### Task brief
Your copy should hold every record verbatim and none of the pictures.

------ Provided entries

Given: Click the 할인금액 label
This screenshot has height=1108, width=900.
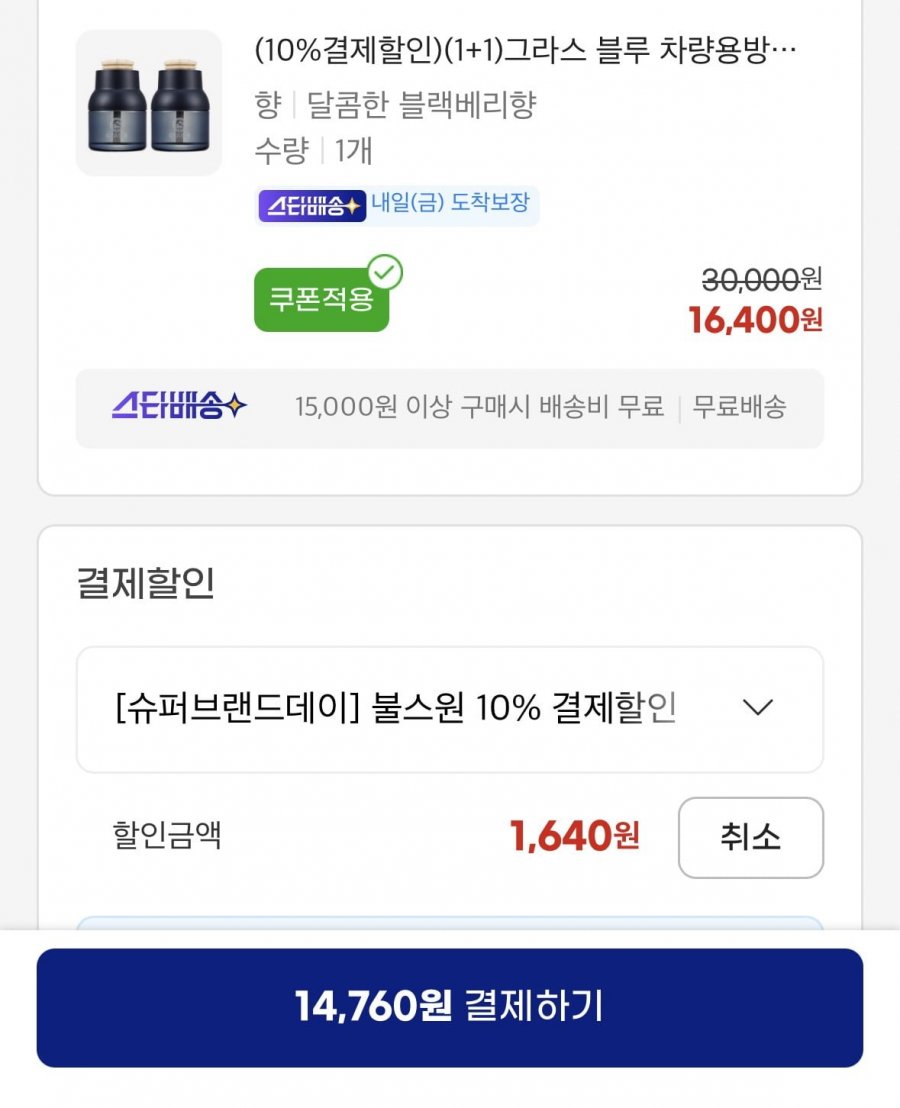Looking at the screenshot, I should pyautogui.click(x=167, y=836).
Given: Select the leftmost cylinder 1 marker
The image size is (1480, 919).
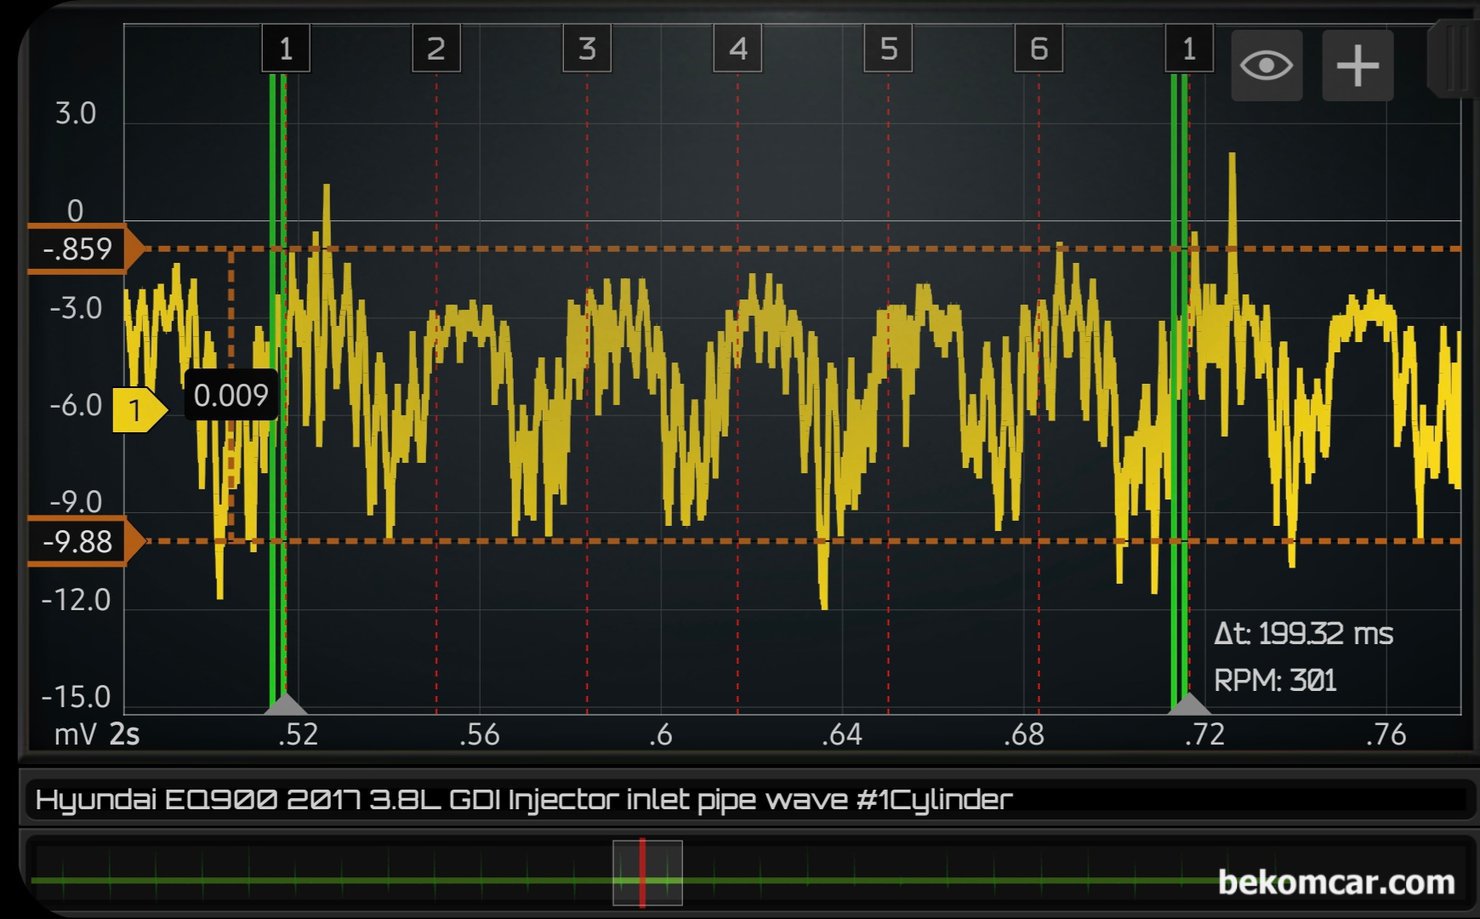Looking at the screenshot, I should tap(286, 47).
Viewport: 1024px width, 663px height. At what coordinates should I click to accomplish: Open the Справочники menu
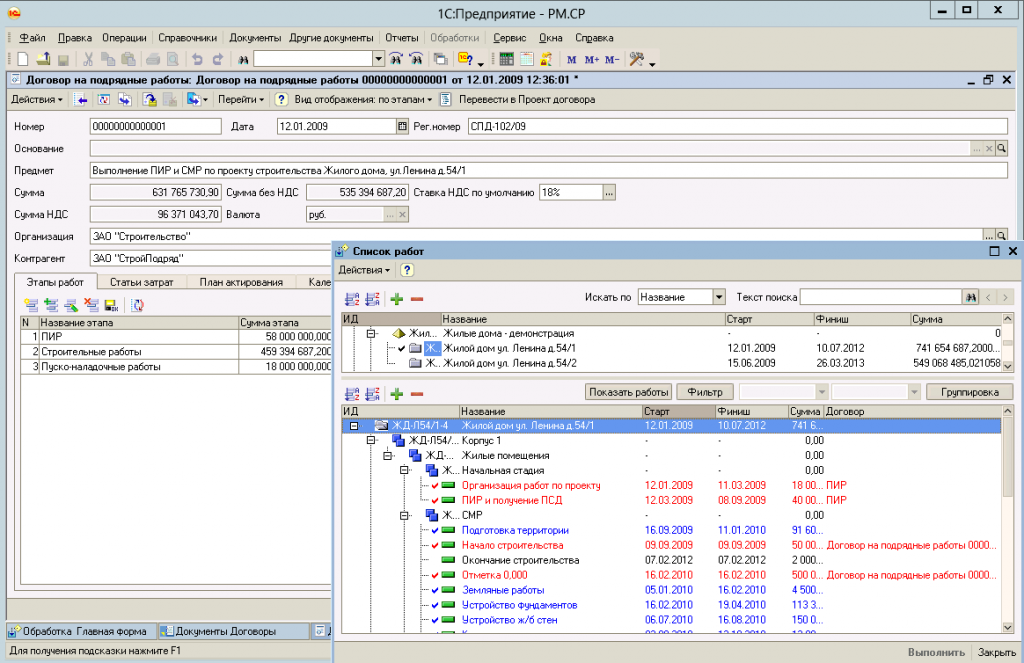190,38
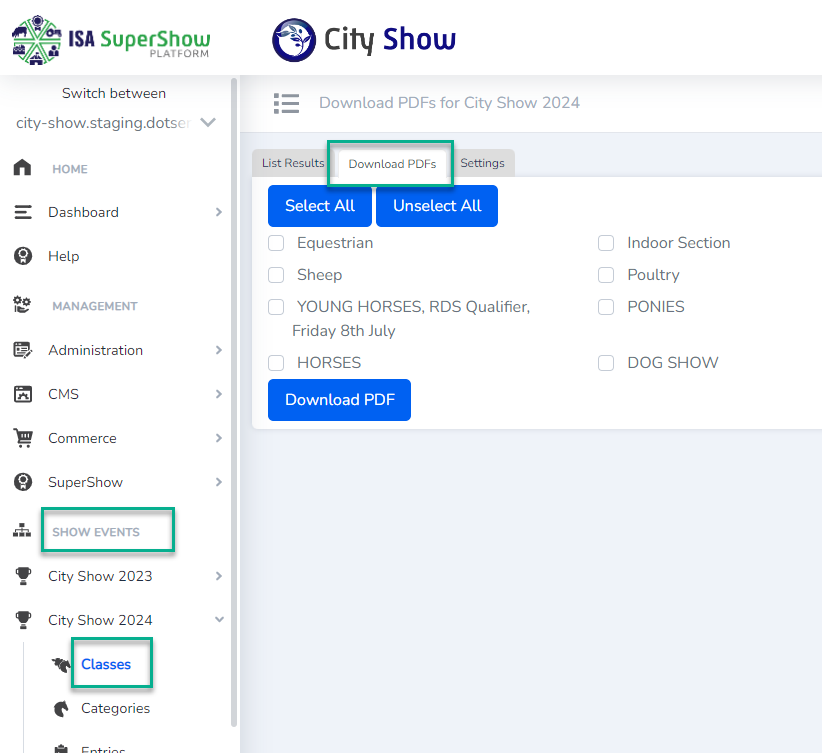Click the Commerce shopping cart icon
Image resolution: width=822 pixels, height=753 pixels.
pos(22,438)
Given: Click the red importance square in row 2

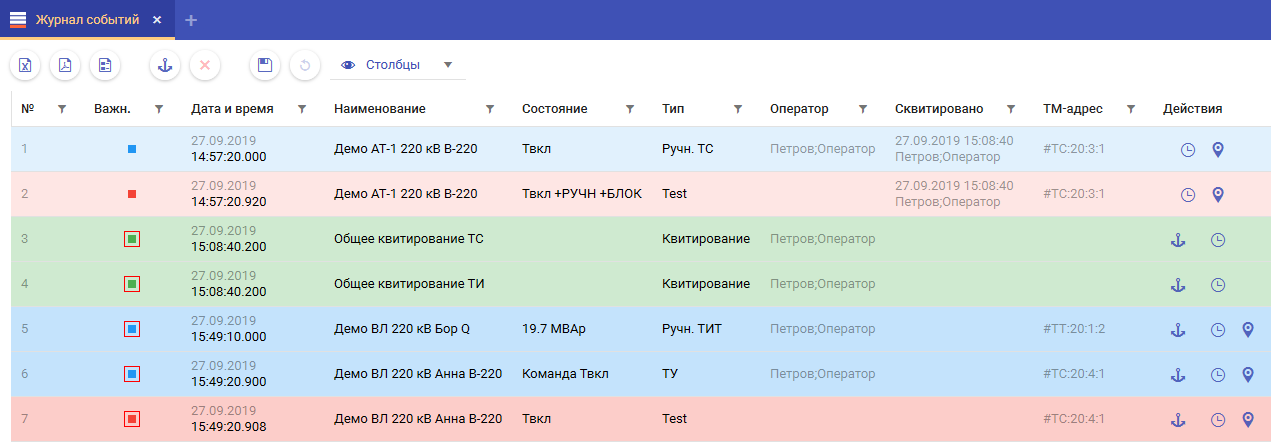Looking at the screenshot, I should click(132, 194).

------------

### Answer
Given: Click the 할인금액 label
This screenshot has height=1108, width=900.
Looking at the screenshot, I should pyautogui.click(x=167, y=836).
Given: Select the leftmost cylinder 1 marker
The image size is (1480, 919).
Looking at the screenshot, I should tap(286, 47).
Viewport: 1024px width, 663px height. At what coordinates should I click to accomplish: Open the Справочники menu
190,38
Click the Commerce shopping cart icon
Image resolution: width=822 pixels, height=753 pixels.
pos(22,438)
Given: Click the red importance square in row 2

Looking at the screenshot, I should click(132, 194).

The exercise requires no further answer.